START INPUT RECORDS

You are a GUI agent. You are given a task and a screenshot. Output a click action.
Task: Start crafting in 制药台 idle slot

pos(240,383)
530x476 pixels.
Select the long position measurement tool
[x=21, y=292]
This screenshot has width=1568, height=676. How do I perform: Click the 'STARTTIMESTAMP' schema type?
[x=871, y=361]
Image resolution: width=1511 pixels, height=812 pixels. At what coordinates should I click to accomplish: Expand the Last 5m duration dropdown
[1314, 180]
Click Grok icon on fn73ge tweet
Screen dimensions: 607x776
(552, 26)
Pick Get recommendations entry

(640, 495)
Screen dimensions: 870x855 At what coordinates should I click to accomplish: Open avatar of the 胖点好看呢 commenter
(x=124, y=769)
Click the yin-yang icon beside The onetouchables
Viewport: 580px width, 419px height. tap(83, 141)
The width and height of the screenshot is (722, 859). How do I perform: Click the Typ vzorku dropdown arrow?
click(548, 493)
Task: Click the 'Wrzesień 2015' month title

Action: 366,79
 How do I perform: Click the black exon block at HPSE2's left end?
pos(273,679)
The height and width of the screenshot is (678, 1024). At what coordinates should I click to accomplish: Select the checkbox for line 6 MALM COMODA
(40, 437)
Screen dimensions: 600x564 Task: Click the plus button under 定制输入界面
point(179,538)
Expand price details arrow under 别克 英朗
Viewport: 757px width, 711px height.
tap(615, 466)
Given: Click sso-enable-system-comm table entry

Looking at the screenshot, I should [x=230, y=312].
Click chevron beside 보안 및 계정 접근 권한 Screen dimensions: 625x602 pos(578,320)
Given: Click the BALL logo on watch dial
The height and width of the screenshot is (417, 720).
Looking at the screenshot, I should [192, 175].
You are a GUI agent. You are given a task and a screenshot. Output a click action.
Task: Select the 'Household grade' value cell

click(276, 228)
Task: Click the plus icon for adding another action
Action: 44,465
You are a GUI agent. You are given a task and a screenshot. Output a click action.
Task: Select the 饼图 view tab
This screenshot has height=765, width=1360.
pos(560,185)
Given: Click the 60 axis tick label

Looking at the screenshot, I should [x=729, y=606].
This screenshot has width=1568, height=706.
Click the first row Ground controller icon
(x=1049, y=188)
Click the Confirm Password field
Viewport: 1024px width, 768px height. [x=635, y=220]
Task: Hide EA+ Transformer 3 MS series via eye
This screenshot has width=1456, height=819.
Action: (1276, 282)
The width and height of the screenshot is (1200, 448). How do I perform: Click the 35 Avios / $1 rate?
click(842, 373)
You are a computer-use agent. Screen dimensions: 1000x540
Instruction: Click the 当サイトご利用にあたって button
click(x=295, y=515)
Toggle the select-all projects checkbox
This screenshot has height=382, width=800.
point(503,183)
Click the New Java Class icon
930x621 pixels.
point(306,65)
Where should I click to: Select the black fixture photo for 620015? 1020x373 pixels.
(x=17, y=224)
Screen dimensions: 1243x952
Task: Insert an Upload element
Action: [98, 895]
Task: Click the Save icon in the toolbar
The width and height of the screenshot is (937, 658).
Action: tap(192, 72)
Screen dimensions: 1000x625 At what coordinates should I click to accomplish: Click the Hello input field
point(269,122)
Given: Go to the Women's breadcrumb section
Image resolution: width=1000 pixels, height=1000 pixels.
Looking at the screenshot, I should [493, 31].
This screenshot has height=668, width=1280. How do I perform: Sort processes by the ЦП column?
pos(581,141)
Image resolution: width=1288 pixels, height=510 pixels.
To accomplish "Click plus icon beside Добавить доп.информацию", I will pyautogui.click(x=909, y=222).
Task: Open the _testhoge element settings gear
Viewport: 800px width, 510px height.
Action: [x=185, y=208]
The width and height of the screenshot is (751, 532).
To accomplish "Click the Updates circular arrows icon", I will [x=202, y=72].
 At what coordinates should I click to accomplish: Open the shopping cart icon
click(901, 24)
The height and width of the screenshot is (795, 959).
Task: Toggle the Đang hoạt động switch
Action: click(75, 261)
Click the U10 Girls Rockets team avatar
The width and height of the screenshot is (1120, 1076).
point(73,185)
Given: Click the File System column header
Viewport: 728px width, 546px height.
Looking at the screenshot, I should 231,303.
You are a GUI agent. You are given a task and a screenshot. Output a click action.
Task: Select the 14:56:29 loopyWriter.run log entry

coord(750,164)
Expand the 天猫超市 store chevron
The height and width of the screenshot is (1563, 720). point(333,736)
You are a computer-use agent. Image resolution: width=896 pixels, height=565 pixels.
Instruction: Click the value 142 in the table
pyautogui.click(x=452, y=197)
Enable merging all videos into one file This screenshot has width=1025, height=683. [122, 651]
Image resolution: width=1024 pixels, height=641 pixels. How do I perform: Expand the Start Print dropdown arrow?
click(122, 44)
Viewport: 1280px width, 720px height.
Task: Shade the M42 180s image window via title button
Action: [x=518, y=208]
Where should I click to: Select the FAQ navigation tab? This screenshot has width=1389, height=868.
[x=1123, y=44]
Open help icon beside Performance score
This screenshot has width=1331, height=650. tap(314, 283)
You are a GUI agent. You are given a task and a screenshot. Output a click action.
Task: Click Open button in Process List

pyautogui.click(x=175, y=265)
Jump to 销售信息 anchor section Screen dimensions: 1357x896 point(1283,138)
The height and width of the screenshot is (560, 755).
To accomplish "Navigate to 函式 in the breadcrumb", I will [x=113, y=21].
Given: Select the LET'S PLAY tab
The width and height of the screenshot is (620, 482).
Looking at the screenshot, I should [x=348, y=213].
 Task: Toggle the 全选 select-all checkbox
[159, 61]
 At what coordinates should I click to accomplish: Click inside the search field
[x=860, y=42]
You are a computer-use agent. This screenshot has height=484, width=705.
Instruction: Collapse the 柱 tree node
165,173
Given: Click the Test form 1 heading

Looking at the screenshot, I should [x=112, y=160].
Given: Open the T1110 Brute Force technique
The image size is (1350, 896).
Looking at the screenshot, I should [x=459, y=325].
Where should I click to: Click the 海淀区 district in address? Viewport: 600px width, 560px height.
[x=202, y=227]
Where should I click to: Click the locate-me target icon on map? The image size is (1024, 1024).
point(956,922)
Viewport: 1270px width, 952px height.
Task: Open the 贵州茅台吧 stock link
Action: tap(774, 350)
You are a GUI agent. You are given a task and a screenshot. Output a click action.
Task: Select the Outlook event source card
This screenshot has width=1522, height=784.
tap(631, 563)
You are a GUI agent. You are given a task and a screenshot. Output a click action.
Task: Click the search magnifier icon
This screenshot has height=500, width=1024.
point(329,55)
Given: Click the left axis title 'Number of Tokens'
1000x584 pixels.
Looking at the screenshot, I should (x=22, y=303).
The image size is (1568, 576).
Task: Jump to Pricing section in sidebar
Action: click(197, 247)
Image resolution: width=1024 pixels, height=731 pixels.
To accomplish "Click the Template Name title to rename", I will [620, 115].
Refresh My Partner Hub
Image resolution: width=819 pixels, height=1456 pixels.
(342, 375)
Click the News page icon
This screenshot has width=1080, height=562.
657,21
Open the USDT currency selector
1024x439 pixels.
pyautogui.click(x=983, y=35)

END INPUT RECORDS

• [EXERCISE DETAILS]
Copy all of the entries above exactly as shown.

• [REPLY TO THE EXERCISE]
You are a GUI agent. You are given a task and a screenshot. Output a click action.
Task: Start crafting in 制药台 idle slot

pos(240,383)
530x476 pixels.
Select the long position measurement tool
[x=21, y=292]
This screenshot has width=1568, height=676. How do I perform: Click the 'STARTTIMESTAMP' schema type?
[x=871, y=361]
Image resolution: width=1511 pixels, height=812 pixels. At what coordinates should I click to accomplish: Expand the Last 5m duration dropdown
[1314, 180]
Click Grok icon on fn73ge tweet
Screen dimensions: 607x776
(552, 26)
Pick Get recommendations entry

(640, 495)
Screen dimensions: 870x855 At what coordinates should I click to accomplish: Open avatar of the 胖点好看呢 commenter
(x=124, y=769)
Click the yin-yang icon beside The onetouchables
Viewport: 580px width, 419px height. tap(83, 141)
The width and height of the screenshot is (722, 859). How do I perform: Click the Typ vzorku dropdown arrow?
click(548, 493)
Task: Click the 'Wrzesień 2015' month title

Action: 366,79
 How do I perform: Click the black exon block at HPSE2's left end?
pos(273,679)
The height and width of the screenshot is (678, 1024). At what coordinates should I click to accomplish: Select the checkbox for line 6 MALM COMODA
(40, 437)
Screen dimensions: 600x564 Task: Click the plus button under 定制输入界面
point(179,538)
Expand price details arrow under 别克 英朗
Viewport: 757px width, 711px height.
tap(615, 466)
Given: Click sso-enable-system-comm table entry

Looking at the screenshot, I should [x=230, y=312].
Click chevron beside 보안 및 계정 접근 권한 Screen dimensions: 625x602 pos(578,320)
Given: Click the BALL logo on watch dial
The height and width of the screenshot is (417, 720).
Looking at the screenshot, I should [192, 175].
You are a GUI agent. You are given a task and a screenshot. Output a click action.
Task: Select the 'Household grade' value cell

click(276, 228)
Task: Click the plus icon for adding another action
Action: 44,465
You are a GUI agent. You are given a task and a screenshot. Output a click action.
Task: Select the 饼图 view tab
This screenshot has height=765, width=1360.
pos(560,185)
Given: Click the 60 axis tick label

Looking at the screenshot, I should [x=729, y=606].
This screenshot has width=1568, height=706.
Click the first row Ground controller icon
(x=1049, y=188)
Click the Confirm Password field
Viewport: 1024px width, 768px height. [x=635, y=220]
Task: Hide EA+ Transformer 3 MS series via eye
This screenshot has width=1456, height=819.
Action: (1276, 282)
The width and height of the screenshot is (1200, 448). How do I perform: Click the 35 Avios / $1 rate?
click(842, 373)
You are a computer-use agent. Screen dimensions: 1000x540
Instruction: Click the 当サイトご利用にあたって button
click(x=295, y=515)
Toggle the select-all projects checkbox
This screenshot has height=382, width=800.
point(503,183)
Click the New Java Class icon
930x621 pixels.
point(306,65)
Where should I click to: Select the black fixture photo for 620015? 1020x373 pixels.
(x=17, y=224)
Screen dimensions: 1243x952
Task: Insert an Upload element
Action: [98, 895]
Task: Click the Save icon in the toolbar
The width and height of the screenshot is (937, 658).
Action: tap(192, 72)
Screen dimensions: 1000x625 At what coordinates should I click to accomplish: Click the Hello input field
point(269,122)
Given: Go to the Women's breadcrumb section
Image resolution: width=1000 pixels, height=1000 pixels.
Looking at the screenshot, I should [493, 31].
This screenshot has height=668, width=1280. How do I perform: Sort processes by the ЦП column?
pos(581,141)
Image resolution: width=1288 pixels, height=510 pixels.
To accomplish "Click plus icon beside Добавить доп.информацию", I will pyautogui.click(x=909, y=222).
Task: Open the _testhoge element settings gear
Viewport: 800px width, 510px height.
Action: [x=185, y=208]
The width and height of the screenshot is (751, 532).
To accomplish "Click the Updates circular arrows icon", I will [x=202, y=72].
 At what coordinates should I click to accomplish: Open the shopping cart icon
click(901, 24)
The height and width of the screenshot is (795, 959).
Task: Toggle the Đang hoạt động switch
Action: click(75, 261)
Click the U10 Girls Rockets team avatar
The width and height of the screenshot is (1120, 1076).
point(73,185)
Given: Click the File System column header
Viewport: 728px width, 546px height.
Looking at the screenshot, I should 231,303.
You are a GUI agent. You are given a task and a screenshot. Output a click action.
Task: Select the 14:56:29 loopyWriter.run log entry

coord(750,164)
Expand the 天猫超市 store chevron
The height and width of the screenshot is (1563, 720). point(333,736)
You are a computer-use agent. Image resolution: width=896 pixels, height=565 pixels.
Instruction: Click the value 142 in the table
pyautogui.click(x=452, y=197)
Enable merging all videos into one file This screenshot has width=1025, height=683. [122, 651]
Image resolution: width=1024 pixels, height=641 pixels. How do I perform: Expand the Start Print dropdown arrow?
click(122, 44)
Viewport: 1280px width, 720px height.
Task: Shade the M42 180s image window via title button
Action: [x=518, y=208]
Where should I click to: Select the FAQ navigation tab? This screenshot has width=1389, height=868.
[x=1123, y=44]
Open help icon beside Performance score
This screenshot has width=1331, height=650. tap(314, 283)
You are a GUI agent. You are given a task and a screenshot. Output a click action.
Task: Click Open button in Process List

pyautogui.click(x=175, y=265)
Jump to 销售信息 anchor section Screen dimensions: 1357x896 point(1283,138)
The height and width of the screenshot is (560, 755).
To accomplish "Navigate to 函式 in the breadcrumb", I will [x=113, y=21].
Given: Select the LET'S PLAY tab
The width and height of the screenshot is (620, 482).
Looking at the screenshot, I should [x=348, y=213].
 Task: Toggle the 全选 select-all checkbox
[159, 61]
 At what coordinates should I click to accomplish: Click inside the search field
[x=860, y=42]
You are a computer-use agent. This screenshot has height=484, width=705.
Instruction: Collapse the 柱 tree node
165,173
Given: Click the Test form 1 heading

Looking at the screenshot, I should [x=112, y=160].
Given: Open the T1110 Brute Force technique
The image size is (1350, 896).
Looking at the screenshot, I should [x=459, y=325].
Where should I click to: Click the 海淀区 district in address? Viewport: 600px width, 560px height.
[x=202, y=227]
Where should I click to: Click the locate-me target icon on map? The image size is (1024, 1024).
point(956,922)
Viewport: 1270px width, 952px height.
Task: Open the 贵州茅台吧 stock link
Action: tap(774, 350)
You are a GUI agent. You are given a task and a screenshot. Output a click action.
Task: Select the Outlook event source card
This screenshot has width=1522, height=784.
tap(631, 563)
You are a GUI agent. You are given a task and a screenshot. Output a click action.
Task: Click the search magnifier icon
This screenshot has height=500, width=1024.
point(329,55)
Given: Click the left axis title 'Number of Tokens'
1000x584 pixels.
Looking at the screenshot, I should (x=22, y=303).
The image size is (1568, 576).
Task: Jump to Pricing section in sidebar
Action: click(197, 247)
Image resolution: width=1024 pixels, height=731 pixels.
To accomplish "Click the Template Name title to rename", I will [620, 115].
Refresh My Partner Hub
Image resolution: width=819 pixels, height=1456 pixels.
(342, 375)
Click the News page icon
This screenshot has width=1080, height=562.
657,21
Open the USDT currency selector
1024x439 pixels.
pyautogui.click(x=983, y=35)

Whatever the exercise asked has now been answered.